Finding more than 200,000 euros in cash in a safe deposit box
In addition to the suspicion of the e-mail deletions and the Whatsapp message with the "diabolical plan", the Cologne investigation file also lists the find of more than 200,000 euros in cash in a locker belonging to the former SPD member of the Bundestag Johannes Kahrs, according to committee members. The Cologne public prosecutor's office is investigating Kahrs as well as the tax officer and former Hamburg Senator for the Interior Alfons Pawelczyk (SPD) for encouraging tax evasion in connection with Warburg Bank's "cum-ex" transactions.
Kahrs and Pawelczyk are said to have campaigned for a meeting between the then mayor and current Chancellor Olaf Scholz (SPD) and the bank shareholders Christian Olearius and Max Warburg in 2016 and 2017. It is said that the tax case was also discussed, as can be seen from Olearius' seized diaries. The banker was already under investigation at the time.

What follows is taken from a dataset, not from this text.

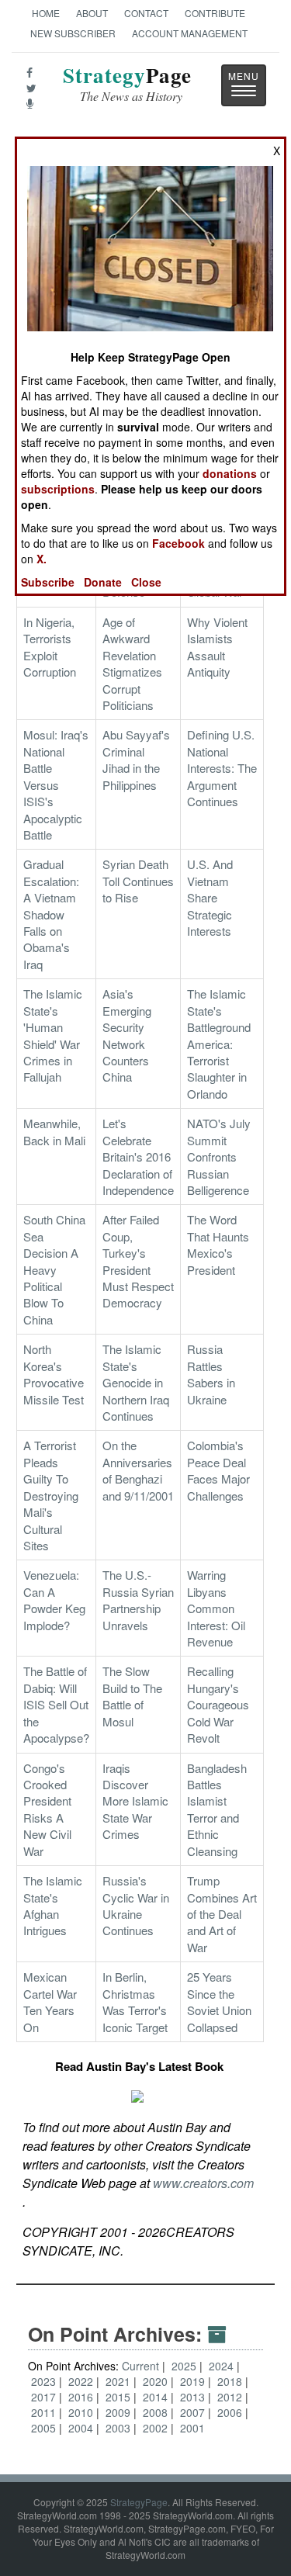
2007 (194, 2412)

After the first meeting in the mayor's office, the tax authorities let a tax reclaim of 47 million euros against the bank expire. A further 43 million euros were only claimed in 2017 after the Federal Ministry of Finance intervened shortly before the statute of limitations expired.
The committee is to clarify possible influence of leading SPD politicians on the tax treatment of the Warburg Bank. Chancellor Scholz is scheduled to testify again before the committee on Friday next week. He has so far denied any political influence in the case, but says he can no longer remember the meetings with Olearius and Warburg.
In view of the findings from the investigation file, the CDU and the left want to expand the commission's investigation. "There are increasing indications that the "negligence" of the financial administration under the responsibility of the then Finance Senator Peter Tschentscher not only included "cum-ex" but also "cum-cum" transactions and other abusive stock transactions," said CDU- Group leader Dennis Thering. In addition, it can be assumed that other Hamburg credit institutions are involved, especially the former HSH Nordbank and today's Hamburger Commercial Bank.